A coleta de dados vai até dezembro deste ano, com a divulgação dos resultados a partir de fevereiro de 2020. A primeira fase do estudo, inédito no Brasil com a abrangência e o detalhamento propostos em âmbito nacional, vai percorrer 123 municípios de todas as regiões do País, entre elas, algumas cidades gaúchas.

O objetivo é coletar informações de cerca de 15 mil domicílios, o que pode significar obter informações de até 17 mil crianças menores de cinco anos de idade. Os resultados do “censo de nutrição infantil” permitirão ao Ministério da Saúde, por meio da Coordenação Nacional de Alimentação e Nutrição, formular políticas públicas baseadas em evidências voltadas para as crianças brasileiras na faixa etária abaixo de cinco anos.

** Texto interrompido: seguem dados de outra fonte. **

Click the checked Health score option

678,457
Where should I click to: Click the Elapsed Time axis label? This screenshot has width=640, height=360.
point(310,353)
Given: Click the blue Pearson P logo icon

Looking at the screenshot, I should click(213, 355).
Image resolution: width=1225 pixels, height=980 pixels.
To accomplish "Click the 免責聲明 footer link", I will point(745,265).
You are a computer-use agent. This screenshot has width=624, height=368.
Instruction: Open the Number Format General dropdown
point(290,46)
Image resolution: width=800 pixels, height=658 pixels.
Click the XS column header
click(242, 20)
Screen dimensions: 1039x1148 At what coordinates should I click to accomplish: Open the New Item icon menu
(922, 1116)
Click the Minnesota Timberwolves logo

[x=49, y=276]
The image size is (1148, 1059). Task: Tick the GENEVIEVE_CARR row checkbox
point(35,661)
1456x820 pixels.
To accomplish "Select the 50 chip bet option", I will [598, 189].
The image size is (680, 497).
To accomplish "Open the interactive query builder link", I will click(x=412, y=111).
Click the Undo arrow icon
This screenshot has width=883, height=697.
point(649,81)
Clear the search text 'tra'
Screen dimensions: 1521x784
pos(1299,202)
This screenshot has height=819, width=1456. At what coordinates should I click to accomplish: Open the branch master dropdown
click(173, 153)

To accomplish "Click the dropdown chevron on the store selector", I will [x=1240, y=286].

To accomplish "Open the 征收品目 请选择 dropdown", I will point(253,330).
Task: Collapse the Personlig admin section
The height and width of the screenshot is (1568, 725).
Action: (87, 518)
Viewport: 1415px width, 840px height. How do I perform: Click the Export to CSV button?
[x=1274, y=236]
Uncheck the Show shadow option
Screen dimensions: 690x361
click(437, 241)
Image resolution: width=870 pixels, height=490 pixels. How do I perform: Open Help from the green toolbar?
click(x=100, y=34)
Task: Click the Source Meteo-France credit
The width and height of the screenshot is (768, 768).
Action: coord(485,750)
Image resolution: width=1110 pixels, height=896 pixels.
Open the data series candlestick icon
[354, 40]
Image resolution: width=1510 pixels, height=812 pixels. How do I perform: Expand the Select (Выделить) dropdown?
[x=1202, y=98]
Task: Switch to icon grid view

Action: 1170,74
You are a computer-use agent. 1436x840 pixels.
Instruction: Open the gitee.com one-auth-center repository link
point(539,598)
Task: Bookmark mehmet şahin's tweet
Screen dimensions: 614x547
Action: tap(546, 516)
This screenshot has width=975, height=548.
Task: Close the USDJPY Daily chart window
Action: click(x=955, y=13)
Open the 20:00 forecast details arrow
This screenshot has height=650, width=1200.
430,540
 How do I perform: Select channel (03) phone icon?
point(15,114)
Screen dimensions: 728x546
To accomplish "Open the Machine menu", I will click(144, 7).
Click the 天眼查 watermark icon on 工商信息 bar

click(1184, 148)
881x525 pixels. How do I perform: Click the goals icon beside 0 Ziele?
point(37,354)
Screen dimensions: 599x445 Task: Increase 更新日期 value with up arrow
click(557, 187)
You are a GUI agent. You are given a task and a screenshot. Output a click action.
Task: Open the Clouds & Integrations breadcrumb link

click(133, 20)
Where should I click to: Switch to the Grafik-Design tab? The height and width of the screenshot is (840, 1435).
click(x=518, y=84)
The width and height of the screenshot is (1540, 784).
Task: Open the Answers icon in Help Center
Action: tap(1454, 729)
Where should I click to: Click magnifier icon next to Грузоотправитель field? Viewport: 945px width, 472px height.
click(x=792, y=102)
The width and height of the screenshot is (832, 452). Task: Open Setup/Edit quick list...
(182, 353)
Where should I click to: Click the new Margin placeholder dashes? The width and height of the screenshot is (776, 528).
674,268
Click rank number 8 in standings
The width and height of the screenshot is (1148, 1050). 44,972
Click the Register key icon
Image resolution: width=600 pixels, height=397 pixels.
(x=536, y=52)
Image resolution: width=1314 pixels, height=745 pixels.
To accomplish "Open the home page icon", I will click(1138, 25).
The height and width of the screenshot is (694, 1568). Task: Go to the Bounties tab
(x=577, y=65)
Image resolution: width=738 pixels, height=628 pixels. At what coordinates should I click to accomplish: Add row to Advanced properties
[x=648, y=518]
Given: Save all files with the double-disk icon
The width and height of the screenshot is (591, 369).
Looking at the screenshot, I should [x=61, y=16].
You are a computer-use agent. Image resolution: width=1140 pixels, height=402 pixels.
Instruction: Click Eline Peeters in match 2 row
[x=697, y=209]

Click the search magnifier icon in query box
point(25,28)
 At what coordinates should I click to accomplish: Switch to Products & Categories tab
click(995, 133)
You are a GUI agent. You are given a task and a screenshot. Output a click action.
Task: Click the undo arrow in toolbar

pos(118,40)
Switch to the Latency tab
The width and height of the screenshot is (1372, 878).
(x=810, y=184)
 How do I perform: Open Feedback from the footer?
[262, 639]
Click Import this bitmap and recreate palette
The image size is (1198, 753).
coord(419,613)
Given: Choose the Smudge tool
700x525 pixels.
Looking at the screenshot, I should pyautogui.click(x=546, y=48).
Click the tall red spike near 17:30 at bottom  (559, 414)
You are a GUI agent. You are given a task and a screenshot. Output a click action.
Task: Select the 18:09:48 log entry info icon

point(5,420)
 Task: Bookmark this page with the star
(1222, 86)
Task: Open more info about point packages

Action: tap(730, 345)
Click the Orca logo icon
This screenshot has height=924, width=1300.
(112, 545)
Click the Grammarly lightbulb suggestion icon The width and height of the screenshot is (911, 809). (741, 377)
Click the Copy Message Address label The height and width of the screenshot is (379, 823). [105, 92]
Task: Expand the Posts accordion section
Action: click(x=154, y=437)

Os primeiros estados a serem visitados são Rio de Janeiro, Bahia, Espírito Santo e Rio Grande do Sul, totalizando 23 municípios, dentre eles Alvorada, Canoas, Caxias do Sul, Gravataí, Novo Hamburgo, Porto Alegre, Rio Grande, São Leopoldo, Sapucaia do Sul e Viamão. O coordenador nacional do Enani, Gilberto Kac, do Instituto de Nutrição José de Castro da Universidade Federal do Rio de Janeiro (UFRJ), disse que o estudo tem três metas. A primeira é mapear deficiências de micronutrientes (vitaminas e minerais) entre as crianças com menos de cinco anos, em termos de alimentação e nutrição.

As crianças menores de seis meses também serão estudadas, mas não terão o sangue coletado. O estudo conseguirá mapear o estado nutricional bioquímico de crianças entre seis meses e 59 meses. “Esse é o grande objetivo, talvez o principal”, afirmou Kac.

Encaminhamento
Serão investigados ainda a insegurança alimentar, habilidade culinária doméstica e alimentação saudável. A coleta de dados para o Enani será feita por 342 equipes no País, sob a coordenação da Sociedade para o Desenvolvimento da Pesquisa Científica (Science), integrada por coordenadores aposentados do Instituto Brasileiro de Geografia e Estatística (IBGE).

Os resultados serão divulgados no próximo ano, mas, segundo Kac, as famílias poderão ter acesso às conclusões do estudo referentes ao exame de sangue e ao estado nutricional de antropometria pelo correio ou pela internet.